The Pictured Rocks National Lakeshore section of the North Country Trail stretches approximately 42 miles from Munising to Grand Marais in Michigan’s Upper Peninsula.  Campgrounds are located every few miles along the trail.

When planning our Pictured Rocks backpacking trip, we decided to hike the trail in four days:

  • Day 1:  Grand Sable Visitor Center to Benchmark (11.2 Miles)
  • Day 2:  Benchmark to Beaver Creek (9.2 Miles)
  • Day 3:  Beaver Creek to Mosquito River (10 Miles)
  • Day 4:  Mosquito River to Munising Falls Visitor Center (12 Miles)

A guide to camping, hiking, and backpacking the Pictured Rocks can be found on the National Park Service website.  The backcountry camping section of their website offers links, mileage information, details on the amenities for each campsite, and more.

For topographical maps, which offer more detailed information such as mileage and elevation changes, check out the North Country Trail website.

Before heading out for your hike, please do yourself (and everyone else) a favor and read up on bear safety and leave no trace.  I know that rules and safety tips are “boring”, but knowing this information is imperative in order to prevent your gear from being chewed through, yourself or somebody else from being attacked by wild animals, and to protect our parks and wildlife from being destroyed.


pictured rocks backpacking

Planning my Gear

We planned our Pictured Rocks backpacking trip for mid May in the hopes of avoiding swarms of biting insects at the cost of cooler temperatures.  On average, temperatures were in the 40s and 50s during the day, and in the 30s and 40s at night.

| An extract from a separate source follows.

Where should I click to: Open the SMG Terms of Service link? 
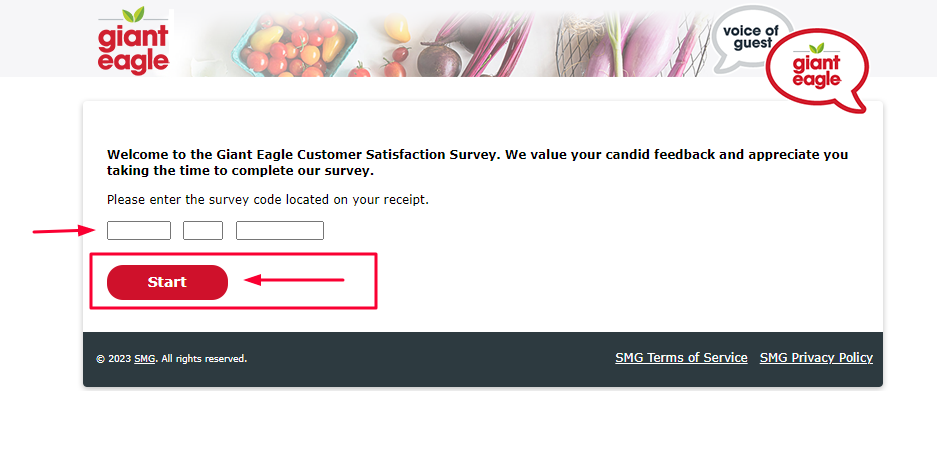click(681, 358)
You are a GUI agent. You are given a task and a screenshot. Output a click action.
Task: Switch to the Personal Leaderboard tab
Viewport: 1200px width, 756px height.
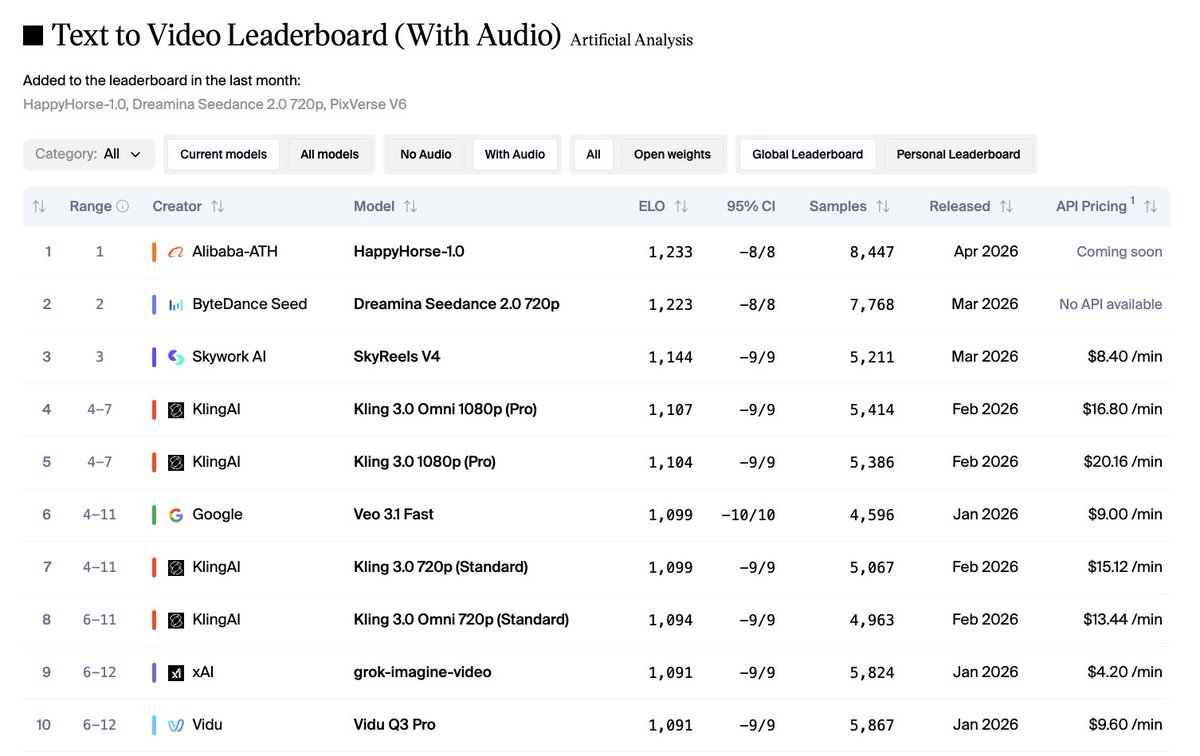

In addition to all of the standard backpacking items, here are a few things I found to be the most helpful when visiting at this time of year:

  • Protective Footwear: Hiking boots or trail runners are a must to keep your feet from getting bruised on all the roots and rocks.  Boots offer better ankle support, but are heavy, less breathable, and can feel quite rigid after a couple miles when your feet swell.  Trail runners aren’t as supportive, but they dry faster and are more comfortable.  Pick your poison.
  • Protective Layers: The trail follows a lakeshore, so make sure you pack items that will protect you from rain and wind (rain gear), sun (sunscreen, a hat, and/or long sleeves), and bugs (treated clothing, bug spray, headnet).  It can feel chilly at night, so think fleece layers and a down jacket for camp clothes.
  • Trekking Poles: Although they’re probably not a necessity, they were extremely helpful in dealing with all of the mud and steep hills.

For the complete gear list I used for this hike, check out my Pictured Rocks gear post here


pictured rocks beaver creek campground

Planning my Food

I am totally a creature of habit.  Travel, including camping and backpacking, generally throws off my routine and messes up my hunger cues, especially if I’m moving all day long.

For me, the easiest way to know what I’m supposed to be eating in these types of situations is to plan my meals in advance.  For our Pictured Rocks backpacking trip, I simply planned my meals around the appropriate amount of calories to consume each day, then organized everything into one zip top bag for each day.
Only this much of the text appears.